Ca’ Roman è un confine, un luogo dove la terra sembra voler lasciare spazio all’acqua. Qui il vento attraversa la vegetazione, la sabbia trattiene le impronte e il mare porta con sé voci lontane. È una terra selvaggia e silenziosa, dove la natura non chiede permesso e ogni cosa trova il proprio spazio. Tra il verde, la sabbia e la pietra, Ca’ Roman conserva una memoria antica, quella di una Venezia più fragile, più solitaria, più vicina alla natura. Qui l’uomo passa, ma è il paesaggio a rimanere. E nel continuo incontro tra terra, acqua e vento, l’isola sembra respirare.

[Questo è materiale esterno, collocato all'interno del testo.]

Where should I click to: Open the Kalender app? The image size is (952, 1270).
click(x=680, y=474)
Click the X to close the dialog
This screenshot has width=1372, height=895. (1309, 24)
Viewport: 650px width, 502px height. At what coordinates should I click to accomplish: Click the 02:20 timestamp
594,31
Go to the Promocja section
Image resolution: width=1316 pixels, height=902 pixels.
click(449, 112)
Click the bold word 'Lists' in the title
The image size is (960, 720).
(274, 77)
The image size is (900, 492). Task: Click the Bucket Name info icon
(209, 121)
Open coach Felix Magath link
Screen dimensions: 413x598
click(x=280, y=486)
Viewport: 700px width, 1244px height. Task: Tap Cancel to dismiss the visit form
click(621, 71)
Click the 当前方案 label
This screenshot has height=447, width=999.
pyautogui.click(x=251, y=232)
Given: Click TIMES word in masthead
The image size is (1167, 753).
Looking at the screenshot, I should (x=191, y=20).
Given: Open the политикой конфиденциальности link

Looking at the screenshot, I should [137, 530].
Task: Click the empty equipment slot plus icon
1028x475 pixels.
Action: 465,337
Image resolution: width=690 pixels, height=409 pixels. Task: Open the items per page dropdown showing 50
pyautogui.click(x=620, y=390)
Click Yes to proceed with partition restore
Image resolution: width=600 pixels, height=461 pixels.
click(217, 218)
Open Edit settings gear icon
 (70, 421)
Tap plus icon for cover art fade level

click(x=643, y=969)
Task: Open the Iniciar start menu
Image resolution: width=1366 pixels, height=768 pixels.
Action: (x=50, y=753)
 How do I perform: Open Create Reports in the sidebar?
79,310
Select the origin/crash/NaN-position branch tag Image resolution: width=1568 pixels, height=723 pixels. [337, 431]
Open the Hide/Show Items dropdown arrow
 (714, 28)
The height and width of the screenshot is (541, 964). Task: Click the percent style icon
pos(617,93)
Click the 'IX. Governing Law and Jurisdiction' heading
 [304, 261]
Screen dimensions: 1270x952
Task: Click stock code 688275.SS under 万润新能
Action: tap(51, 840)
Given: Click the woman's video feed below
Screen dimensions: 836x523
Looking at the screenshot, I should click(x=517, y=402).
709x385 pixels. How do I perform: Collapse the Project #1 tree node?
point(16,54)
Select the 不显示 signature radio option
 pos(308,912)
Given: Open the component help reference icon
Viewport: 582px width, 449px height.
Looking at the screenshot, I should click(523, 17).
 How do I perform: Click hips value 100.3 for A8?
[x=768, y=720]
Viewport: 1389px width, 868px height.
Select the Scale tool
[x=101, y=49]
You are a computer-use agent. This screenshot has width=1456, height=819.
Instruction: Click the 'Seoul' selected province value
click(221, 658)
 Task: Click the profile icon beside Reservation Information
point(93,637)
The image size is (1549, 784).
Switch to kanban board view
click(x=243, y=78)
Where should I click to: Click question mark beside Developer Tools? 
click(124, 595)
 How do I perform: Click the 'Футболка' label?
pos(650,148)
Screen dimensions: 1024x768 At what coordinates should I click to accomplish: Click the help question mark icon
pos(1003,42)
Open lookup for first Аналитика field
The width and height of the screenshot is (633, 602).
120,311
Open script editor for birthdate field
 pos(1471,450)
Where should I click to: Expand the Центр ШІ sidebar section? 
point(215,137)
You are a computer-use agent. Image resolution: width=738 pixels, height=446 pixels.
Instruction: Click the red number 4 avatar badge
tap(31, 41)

Cannaregio è il volto quotidiano di Venezia, un intreccio di calli, acqua e silenzi che si incontrano. Qui la vita scorre lenta, tra finestre affacciate sui canali, barche che passano e voci che si perdono dietro le porte. È un luogo fatto di pietra, di muri segnati dal tempo, di fondamenta che hanno imparato a convivere con l’acqua. La pietra trattiene i passi di chi è passato, l’acqua li porta lontano. Cannaregio vive così, tra la memoria della materia e il movimento della laguna, tra ciò che resta e ciò che continuamente cambia. Un sestiere autentico, dove Venezia non si mostra soltanto: si lascia attraversare.
Giudecca, piena di cose, un mondo dentro il mondo. Un intreccio di anime, di voci, di gesti e di silenzi, che si affacciano oltre il proprio perimetro, vivendo costantemente tra il piccolo e il grande, tra ciò che appartiene all’isola e ciò che arriva da lontano. Isola del pane, del ferro e del vento, delle mani che lavorano e delle porte che si aprono lentamente. Isola del tempo, del sole che scivola sull’acqua e delle ombre che cercano riparo. Un luogo dove ogni cosa sembra avere un peso, una memoria, una voce. Giudecca è l’isola del fare, ma anche del fermarsi, del giusto riposare.
Pellestrina inizia, finisce e nel mezzo incanta. Tutto gira nei tempi del mare, il nostro, grandezza della Repubblica. Il mare intorno, viatico colorato, pieno di vita, vita vera. Avvicino il mio respiro al bel rosso, blu, ocra e all’orizzonte colgo finalmente il significato.
Può, la luce riflessa radente al marmo e al sale, parlare e sussurrare all’osservatore grandezza di volumi e forme, può anche però intimidirti e trascinarti in quello spazio mentale e spirituale latente il viola e al nero. Colori molto amati dai San Marco.
Torcello è un’isola dove il tempo sembra aver rallentato il passo. Tra l’acqua, l’erba e il vento, ogni cosa conserva la memoria di ciò che è stato. È la Venezia prima di Venezia, un luogo antico e silenzioso, dove le pietre, i sentieri e le architetture raccontano una storia che ancora resiste. Qui il silenzio non è assenza, è presenza. È il respiro lento della laguna, il passo dell’uomo, il tempo che torna a farsi percepire. Torcello non chiede di essere attraversata, ma ascoltata. Un piccolo mondo sospeso sull’acqua, dove il passato continua lentamente a vivere.
Al Tronchetto Venezia comincia dall’acqua. La barca si muove attraverso la laguna portando con sé il lavoro, la fatica e il gesto dell’uomo. Ogni movimento nasce da una relazione tra materia, forza e acqua. Qui attraversare diventa un passaggio: dalla terra all’acqua, dalla stabilità al movimento, dal lavoro al viaggio. Poi il mistero si interrompe e il viaggio, lentamente, produce il ritorno.